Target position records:
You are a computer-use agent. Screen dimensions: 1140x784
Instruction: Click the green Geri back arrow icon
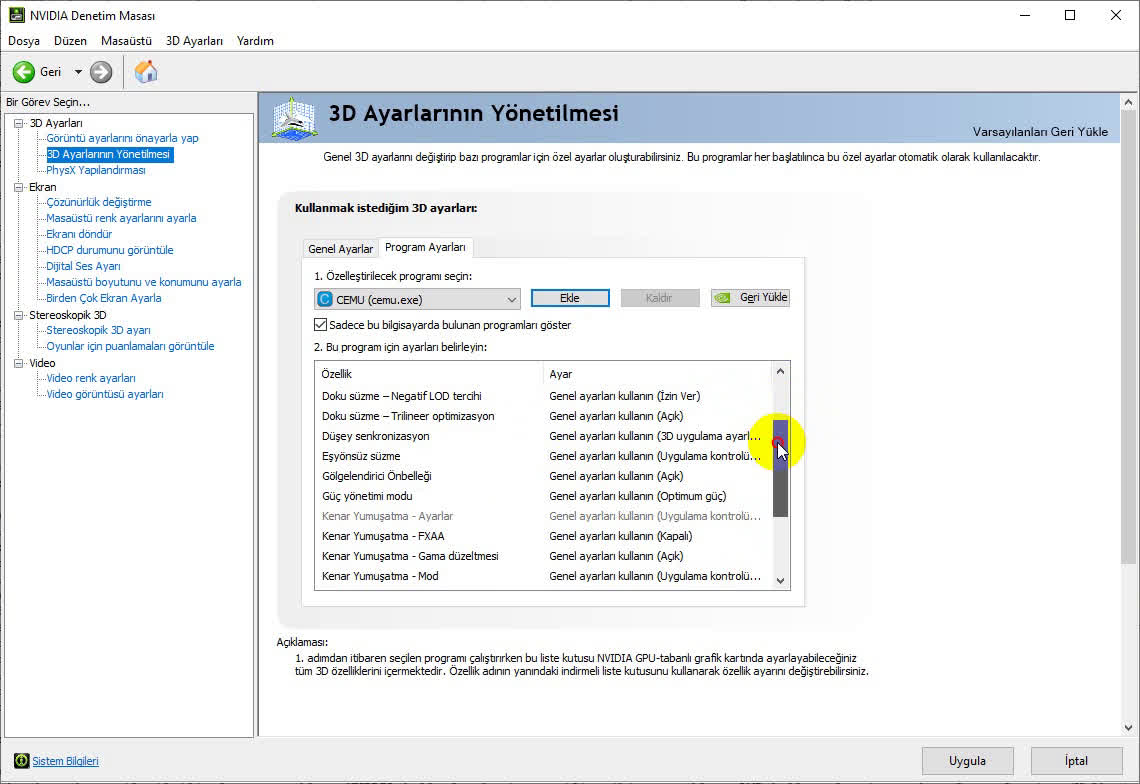[x=23, y=72]
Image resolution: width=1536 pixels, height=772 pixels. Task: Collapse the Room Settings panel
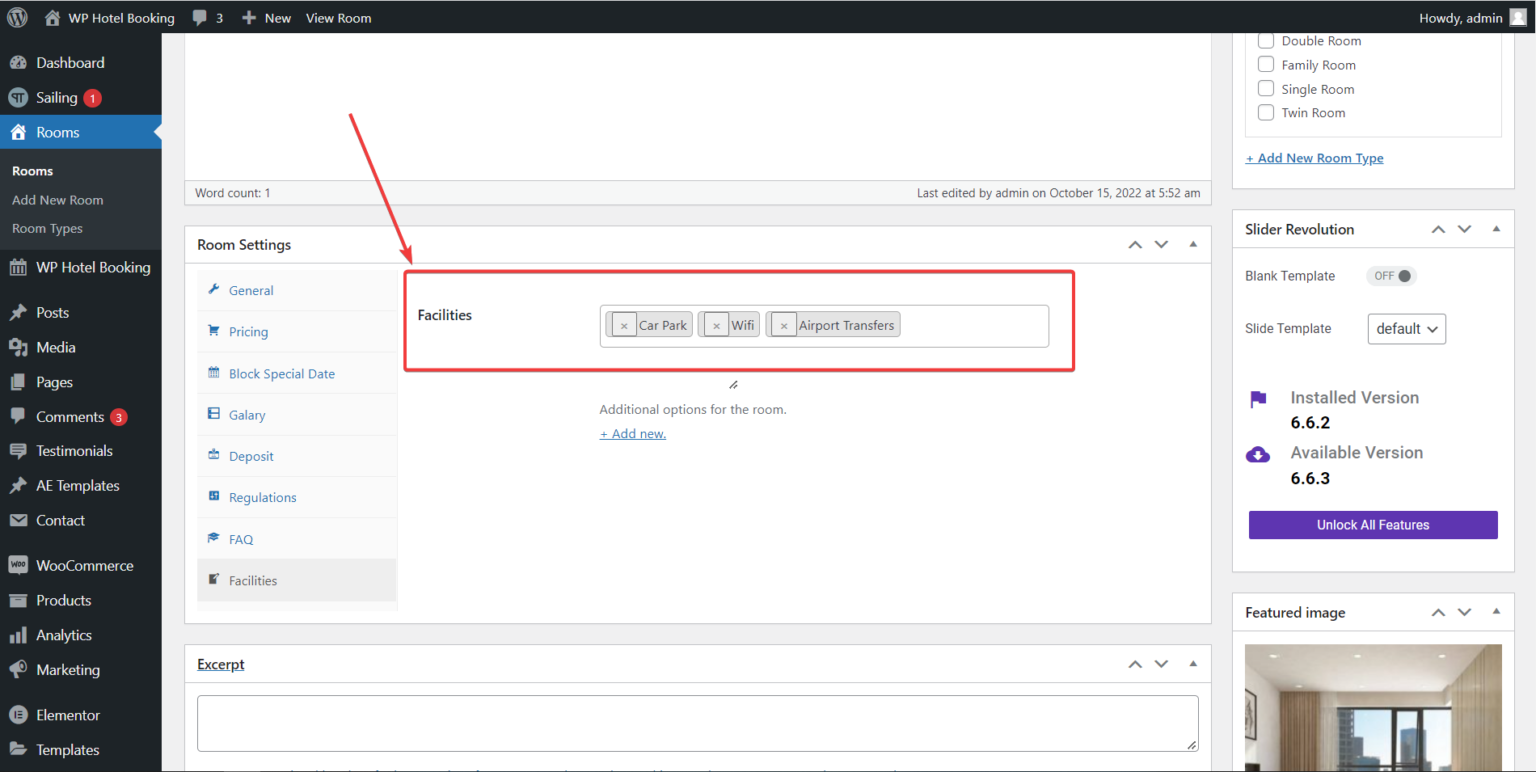(1193, 245)
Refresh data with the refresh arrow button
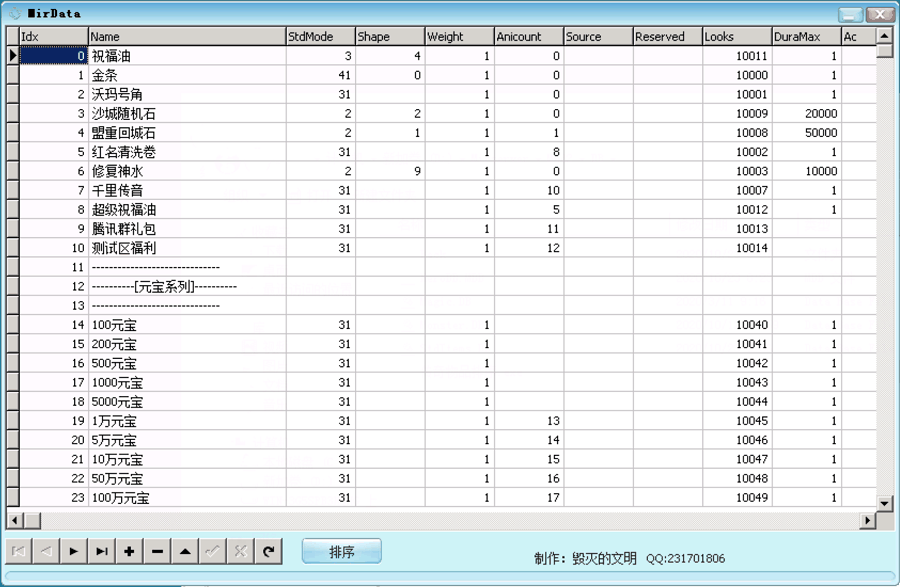 tap(268, 551)
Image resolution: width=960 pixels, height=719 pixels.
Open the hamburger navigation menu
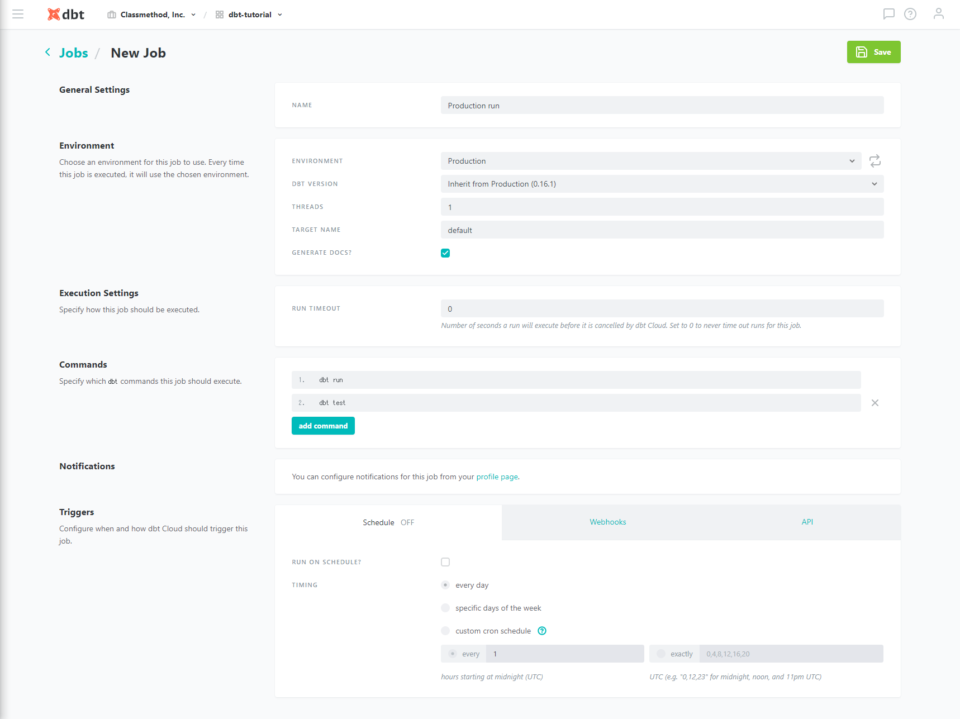(18, 14)
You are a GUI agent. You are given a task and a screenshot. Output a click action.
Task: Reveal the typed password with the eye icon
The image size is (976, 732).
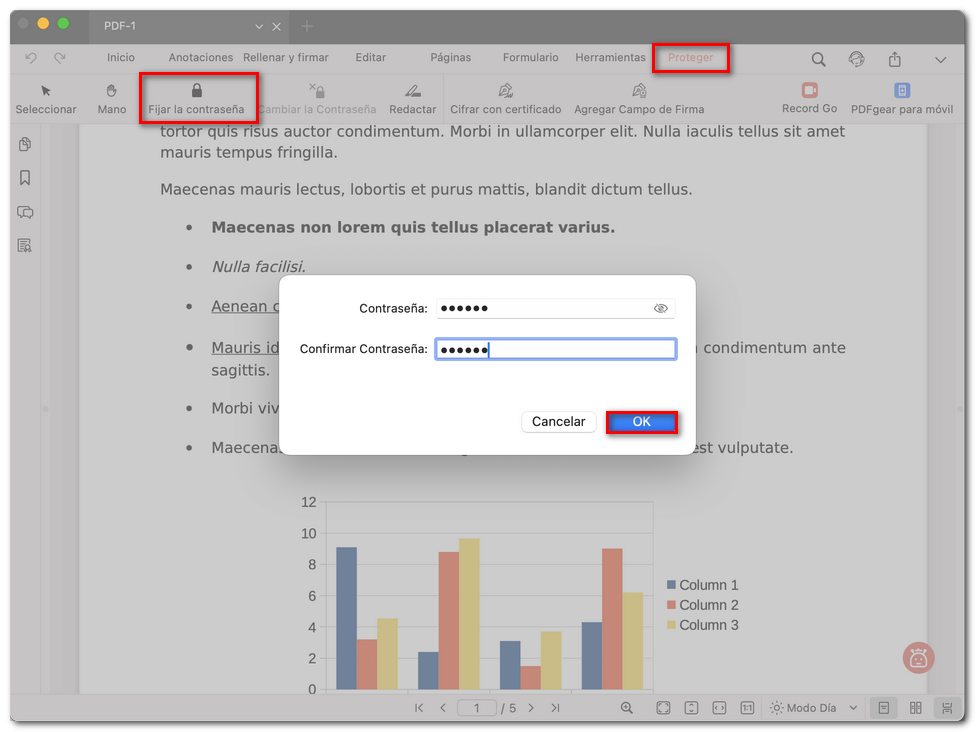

--- DIRECTIONS FOR THIS TASK ---
Revise the material above so that each occurrence of "Image resolution" becomes "Screenshot resolution", with everything else left as it is and the pictures omitted.

--- TASK RESPONSE ---
You are a computer-use agent. Screen dimensions: 1140x784
Instruction: Click the green Geri back arrow icon
[x=23, y=72]
Screenshot resolution: width=1536 pixels, height=772 pixels. Task: Collapse the Room Settings panel
(1193, 245)
Refresh data with the refresh arrow button
 tap(268, 551)
Screenshot resolution: width=960 pixels, height=719 pixels.
Open the hamburger navigation menu
(18, 14)
You are a GUI agent. You are given a task and a screenshot. Output a click action.
Task: Reveal the typed password with the eye icon
The image size is (976, 732).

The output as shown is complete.